The Paris Agreement is the first universal and legally binding action plan to implement a “global response to the threat of climate change.” It was adopted in December 2015 by 160 nations at the 21st Conference of Parties (COP 21) to the United Nations Framework Convention on Climate Change (UNFCCC). It came into effect on November 4, 2016, after ratification by “ at least 55 Parties … accounting in total for at least an estimated (55 percent) of the total global greenhouse gas emissions.”

The key goals are to keep the increase in global average temperature to “well below” 2 degrees Celsius (3.6 degrees Fahrenheit) above pre-industrials levels, the threshold deemed unacceptably risky, and ultimately limit the increase to 1.5 degrees in order to “significantly reduce the risks and impacts of climate change.”  

The Paris Agreement is a 25-page document that goes beyond wishful thinking and sets out detailed measures to reach those global goals. Each nation thus voluntarily undertakes to set national goals and report progress transparently. All should enhance their level of ambition at least every five years. Adaptation tools require taking into account local and regional dimensions, coordinated sharing of knowledge and practices, and transfer of technologies. Developed countries undertake to assist developing countries technically and also financially. In that respect, 38 developed countries published a roadmap in October 2016 scaling-up the level of their collective support to developing countries to $100 billion a year by 2020. The Warsaw International Mechanism for Loss and Damages associated with Climate Change Impacts (2013) will also be enhanced via cooperation and support in areas such as early warning systems, emergency preparedness, slow onset events, and insurance solutions.

Almost 25 years after the creation of the scientific Intergovernmental Panel on Climate Change (IPCC) (1988) and the UNFCCC (1992), the reality of climate change and its anthropic origins cannot seriously be questioned, and the unanimous adoption of the Paris Agreement says a lot about the urgency to effectively deal with their consequences before they become irremediable.  

Diplomacy was key in securing that achievement, especially after the resounding failure of the Copenhagen Summit (2009). The involvement of the “civil society” was also expressly acknowledged by the COP as an informal global coalition of NGOs, businesses, academics, and cities that joined forces to provide constructive input. Last but not least, the endorsement of the two main contributors, China and the United States under the Obama administration, was decisive.

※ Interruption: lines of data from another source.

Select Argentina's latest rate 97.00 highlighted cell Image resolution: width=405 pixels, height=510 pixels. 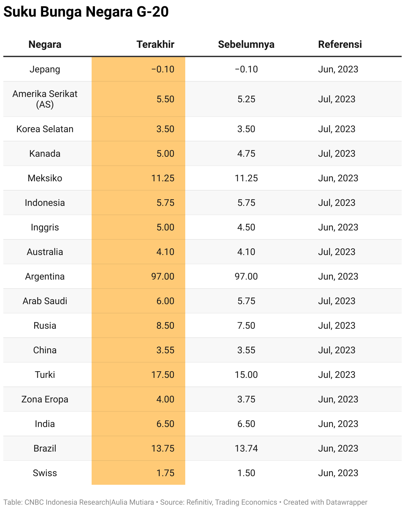point(138,277)

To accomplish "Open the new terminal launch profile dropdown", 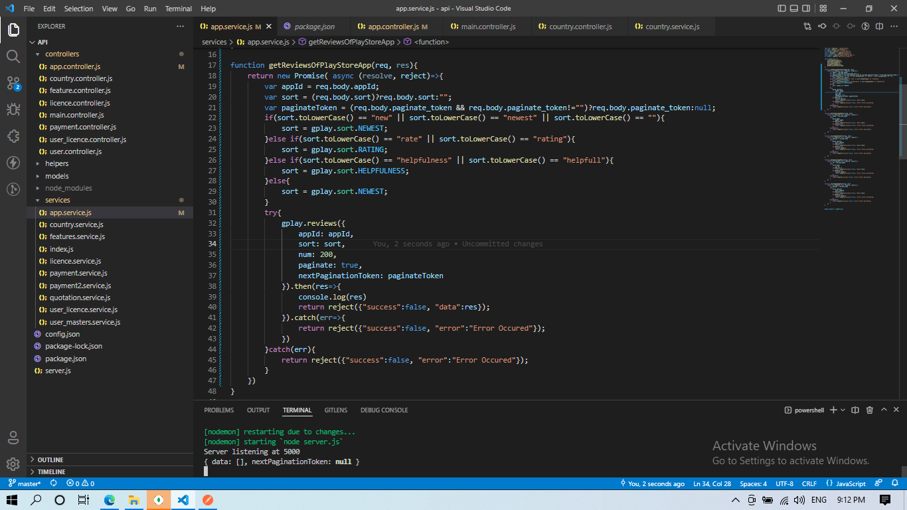I will 844,410.
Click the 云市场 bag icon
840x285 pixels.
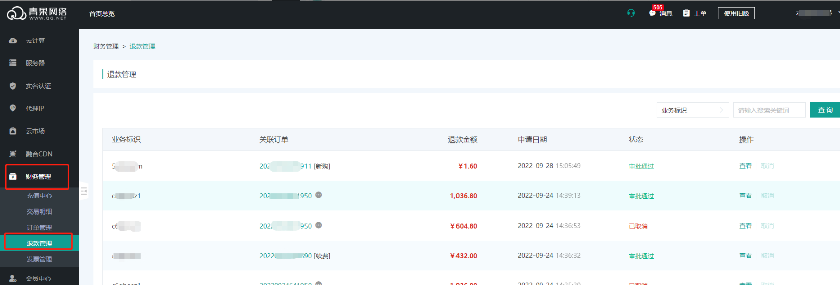(x=13, y=131)
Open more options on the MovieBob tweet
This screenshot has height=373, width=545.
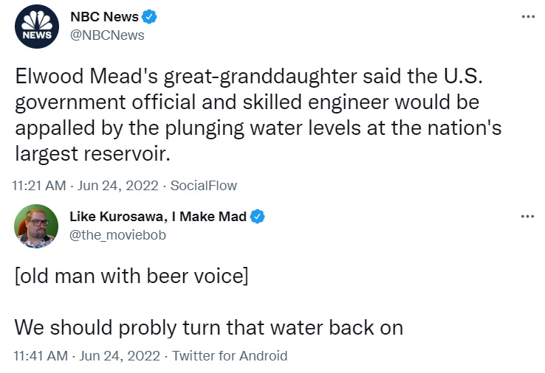(x=527, y=216)
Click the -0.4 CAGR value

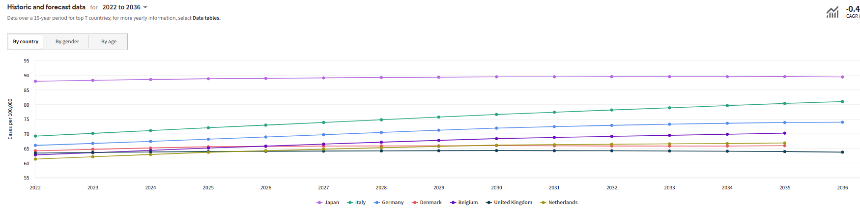coord(853,9)
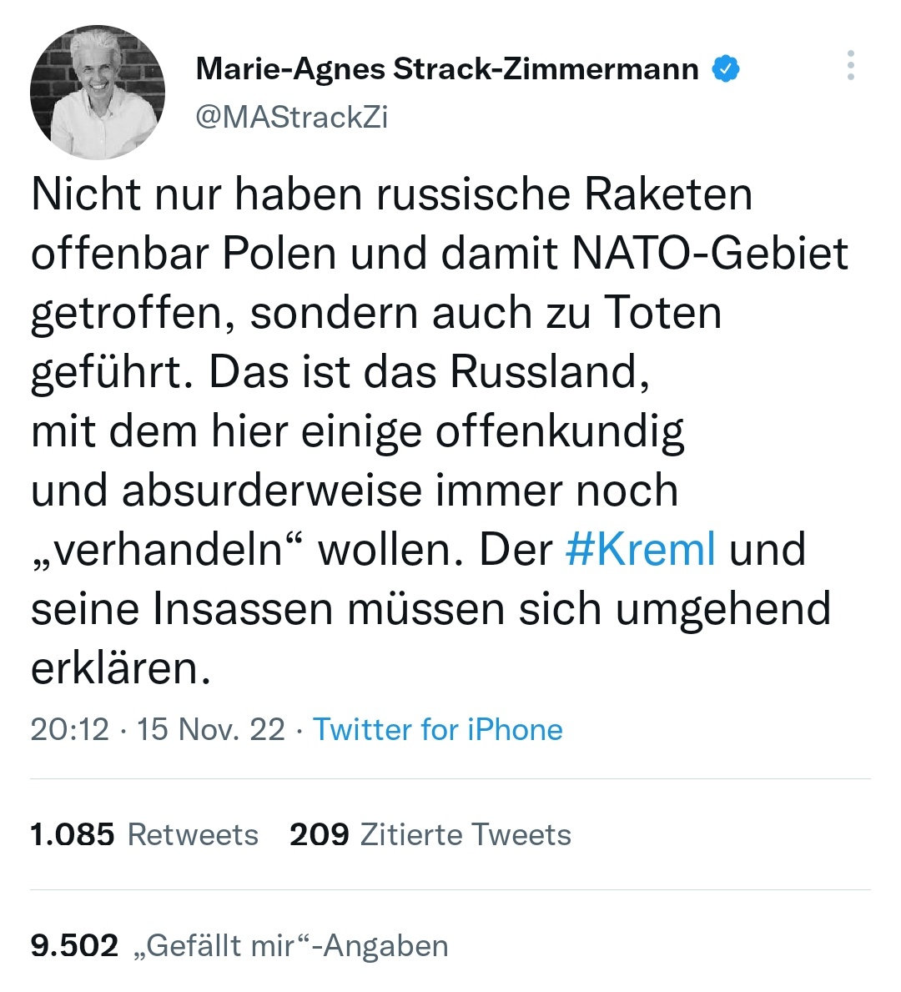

In that context, President Trump’s announcement in June 2017 to withdraw from the Paris Agreement was feared to undermine years of international effort overnight. Formally, a party may notify its withdrawal only after three years from the date on which the agreement entered into force, the withdrawal taking effect a year later, i.e., at the earliest on November 4, 2020, (which would be the day after the next presidential election). At the G20 Summit held in Hamburg in July 2017, President Trump nevertheless announced that the United States would “immediately cease the implementation of its current nationally-determined contribution.” 

While expressly taking note of such decision in their communiqué, all other G20 members, including China, pronounced the Paris Agreement “irreversible.” France and the European Union have since restated their determination to be at the forefront of international efforts to implement the Paris Agreement. Many other countries and “civil society” actors all over the world, including in the United States, appear also to be galvanized by President Trump’s decision: while curbing the effects of global warming, the use of fossil fuels, and the multiplication of climate refugees is an emergency, developing renewable and smart energies offers thrilling innovation and business opportunities.